Tag Archives: group policy

2008 BPA for AD Group Policy “Access to this computer” Error

When running the AD Best Practices on Server 2008, you may receive the following error:

The AD DS BPA should be able to collect data about Group Policy Results setting “Access this computer from the network” from the domain controller <DCNAME>

Check the XML log file for a more detailed error message.  It can be found by default in ‘Logs\BPA\Reports\Microsoft\Windows\DirectoryServices‘ in your %systemroot% as ‘DirectoryServices_EngineReport.xml‘.  Look for a section called <Error>.  There will be a Message section with a somewhat more useful error.  In this case, it was ‘Some or all identity references could not be translated.’, which would indicate that a deleted account is still referenced somewhere on a GPO.  Unfortunately it doesn’t tell you which GPO has this error.

To find the GPO at fault, open up Group Policy Management Console, and back up your GPOs manually.  Right-click the Group Policy Objects container, and choose Back Up All.  As it is backing up, it will eventually give you an error on whichever GPO has the outdated SID:

GPO: Default Domain Controllers Policy…Succeeded, but note the following issues:

[Warning] The security principal [S-1-5-21-940797813-2055044403-441284377-1536] referenced in extension [Security] cannot be resolved, but the task will continue.

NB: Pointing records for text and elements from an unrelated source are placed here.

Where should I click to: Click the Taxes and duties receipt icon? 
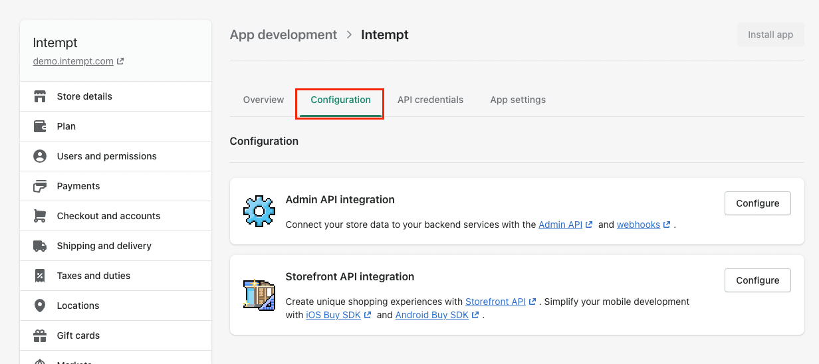[40, 276]
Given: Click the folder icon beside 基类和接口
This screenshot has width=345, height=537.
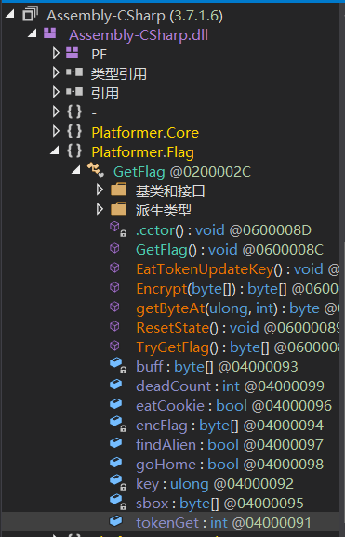Looking at the screenshot, I should tap(119, 190).
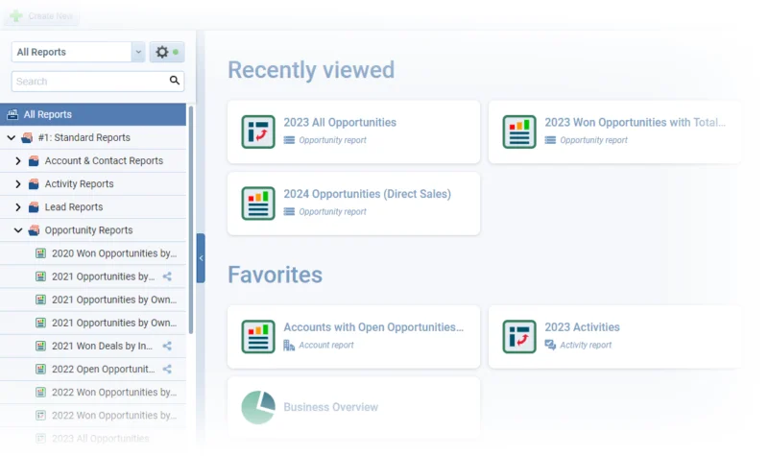Click the Business Overview pie chart icon

click(258, 407)
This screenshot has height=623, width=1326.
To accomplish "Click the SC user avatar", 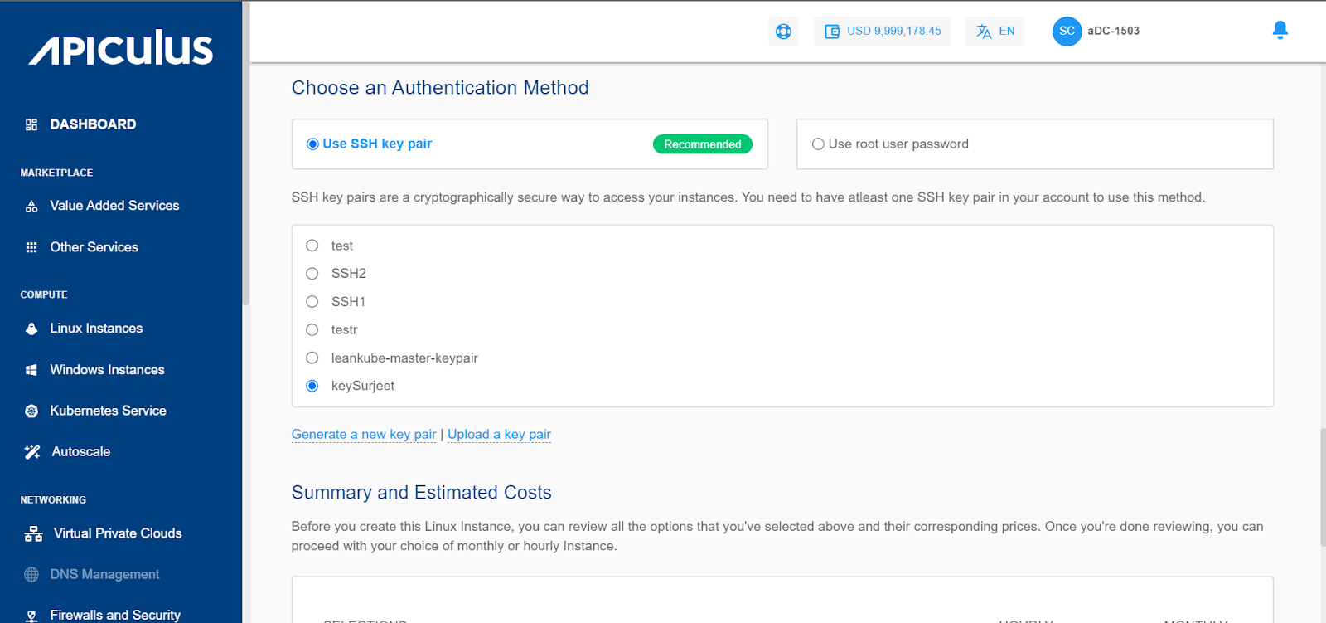I will [x=1067, y=32].
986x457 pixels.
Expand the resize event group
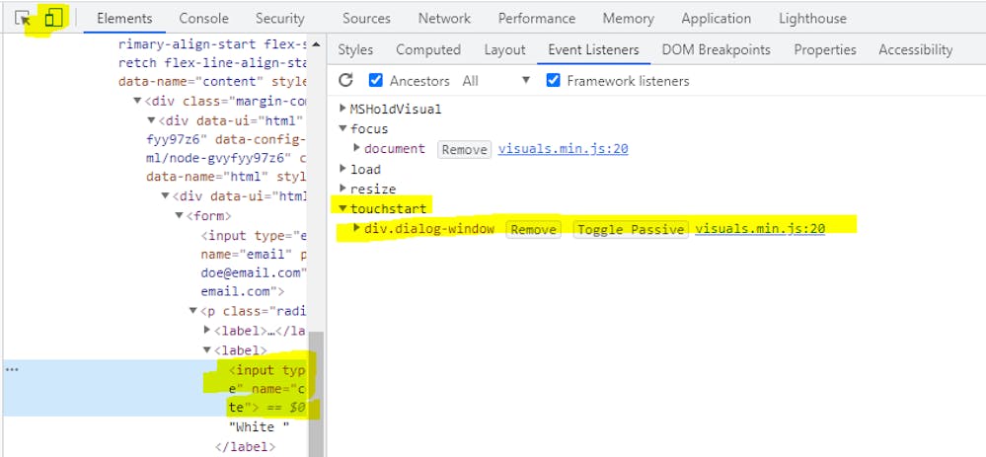click(x=343, y=189)
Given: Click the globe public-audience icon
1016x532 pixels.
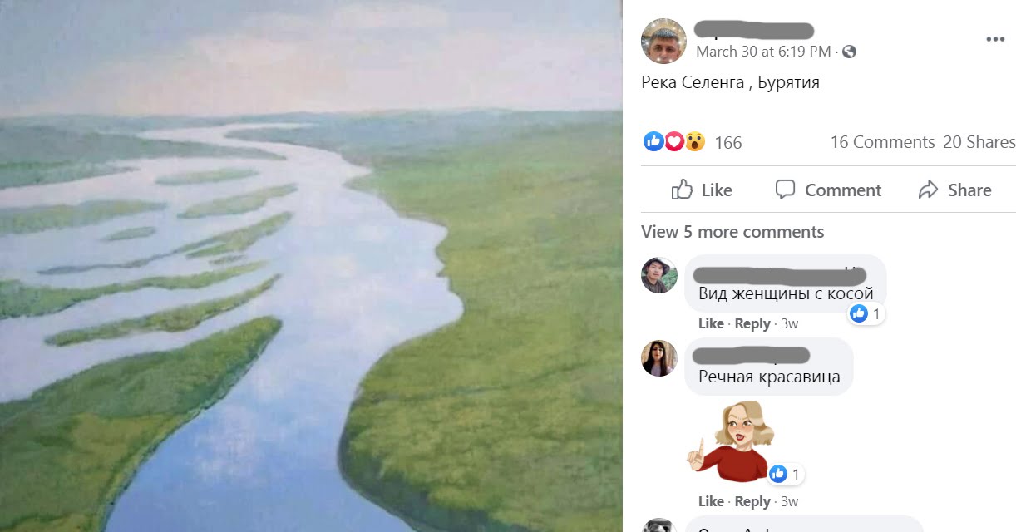Looking at the screenshot, I should tap(849, 52).
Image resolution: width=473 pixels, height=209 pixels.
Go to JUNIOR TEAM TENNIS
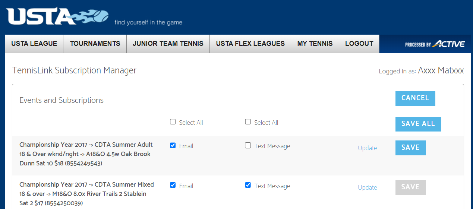[x=168, y=44]
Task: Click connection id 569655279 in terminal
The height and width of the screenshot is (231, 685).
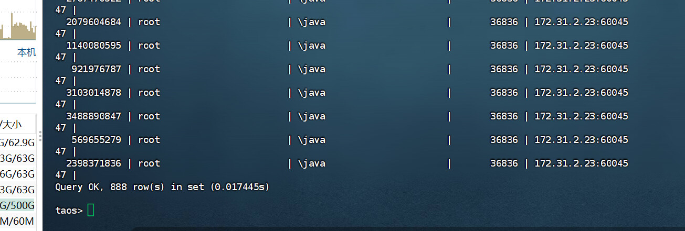Action: (x=96, y=140)
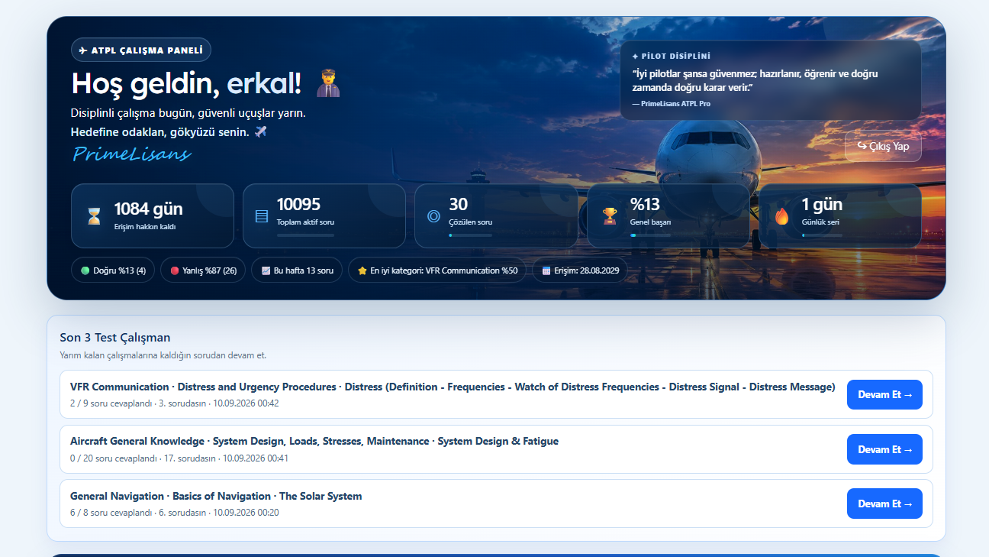
Task: Open the Pilot Disiplini quote card
Action: pos(771,80)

Fix the referenced GPO, and re-run BPA.

Extract MSI files from (some) Microsoft EXEs

Certain files from Microsoft (in particular, things such as PowerPoint Viewer and the Office 2007 Compat. Pack) are provided as .exe files. If you’re looking for something a little easier to roll out via Group Policy, you can extract the archive files to a folder of your choice by adding the /extract or /c command line switches. Which switch to use depends on the package, but you can usually do /? to get an explanation of all the options. The files Microsoft provides usually contain some MSI files you can then add to a Software Policy.